Redox Modulation Matters: Emerging Functions for Glutaredoxins in Plant Development and Stress Responses

Abstract

Glutaredoxins (GRXs) are small ubiquitous glutathione (GSH)-dependent oxidoreductases that catalyze the reversible reduction of protein disulfide bridges or protein-GSH mixed disulfide bonds via a dithiol or monothiol mechanism, respectively. Three major classes of GRXs, with the CPYC-type, the CGFS-type or the CC-type active site, have been identified in many plant species. In spite of the well-characterized roles for GRXs in Escherichia coli, yeast and humans, the biological functions of plant GRXs have been largely enigmatic. The CPYC-type and CGFS-type GRXs exist in all organisms, from prokaryotes to eukaryotes, whereas the CC-type class has thus far been solely identified in land plants. Only the number of the CC-type GRXs has enlarged dramatically during the evolution of land plants, suggesting their participation in the formation of more complex plants adapted to life on land. A growing body of evidence indicates that plant GRXs are involved in numerous cellular pathways. In this review, emphasis is placed on the recently emerging functions for GRXs in floral organ development and disease resistance. Notably, CC-type GRXs have been recruited to participate in these two seemingly unrelated processes.
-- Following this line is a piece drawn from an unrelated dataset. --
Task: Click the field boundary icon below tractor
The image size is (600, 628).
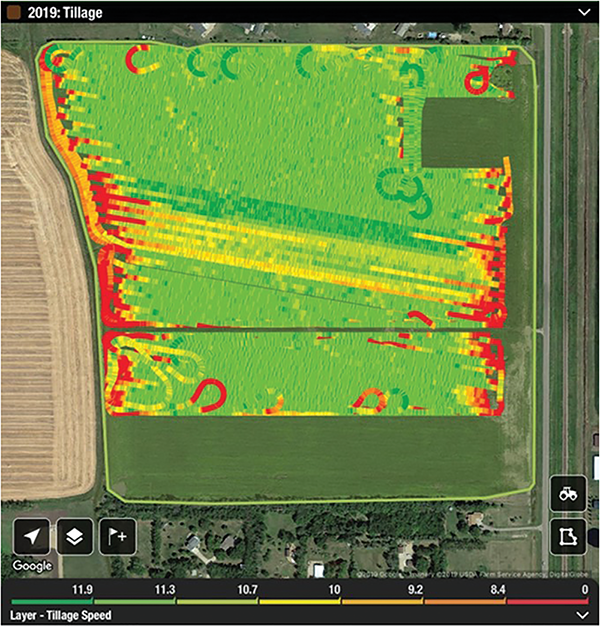Action: click(567, 537)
Besides, the current knowledge of plant GRXs in the assembly and delivery of iron-sulfur clusters, oxidative stress responses and arsenic resistance is also presented. As GRXs require GSH as an electron donor to reduce their target proteins, GSH-related developmental processes, including the control of flowering time and the development of postembryonic roots and shoots, are further discussed. Profiling the thiol redox proteome using high-throughput proteomic approaches and measuring cellular redox changes with fluorescent redox biosensors will help to further unravel the redox-regulated physiological processes in plants.

Keywords: biotic and abiotic stresses; development; glutaredoxins (GRXs); glutathione (GSH); iron-sulfur clusters; redox regulation; thioredoxins (TRXs).

Figure 1

GRXs reduce disulfide bridges via a dithiol (A) or monothiol (B) mechanism. (A) Dithiol mechanism: electrons are transferred from NADPH to glutathione reductase (GR), then to glutathione (GSH) and further to glutaredoxin (GRX), eventually leading to the GRX-mediated reduction of disulfides in target proteins. (B) Monothiol mechanism: reduction of protein-GSH mixed disulfides is termed deglutathionylation (black arrows). The reverse reaction is called glutathionylation (gray arrows), resulting in the production of glutathionylated proteins. Adapted from [10].

Figure 2

Structural characterization of plant GRXs. (A) Ribbon representation of poplar GRXC1. Four central β-sheets are surrounded by five α-helices. The position of the conserved glycine in the GSH binding site is indicated in red, and the CGYC active site is blue. (B) Ribbon representation of Arabidopsis ROXY1 obtained by homology modeling using poplar GRXC1 as a template. The conserved glycine (G110, red) and the CCMC active site (blue) are respectively located on the same β-sheet and α-helix as in poplar GRXC1. Adapted from [7].

Figure 3

Oxidation and reduction of protein thiols. Under oxidative conditions, free and accessible protein thiols undergo several different posttranslational modifications, which can be either reversible or not. Protein cysteines can be oxidized by ROS into sulfenic acid (SOH), which can be reduced by XRX (GRX or TRX). Further oxidation of sulfenic acid by ROS can result in the formation of sulfinic acid (SO₂H), which can be reversed by sulfiredoxins (SRX) or irreversibly oxidized to sulfonic acid (SO₃H). The presence of oxidants and/or GSH allows the glutathionylation of protein cysteines to occur through different mechanisms. Deglutathionylation can be catalyzed by GRX. Reversible formation of intra-/inter-molecular disulfide bridges is mediated by XRX. Direct H₂O₂-dependent oxidation of cysteines to intra-/intermolecular disulfides and peroxidase (POX)-catalyzed H₂O₂ sensing can be reversed by XRX. Besides, protein cysteines also undergo nitrosylation in the presence of reactive nitrogen species (RNS), a reversible process that could be catalyzed by TRX. Adapted from [48].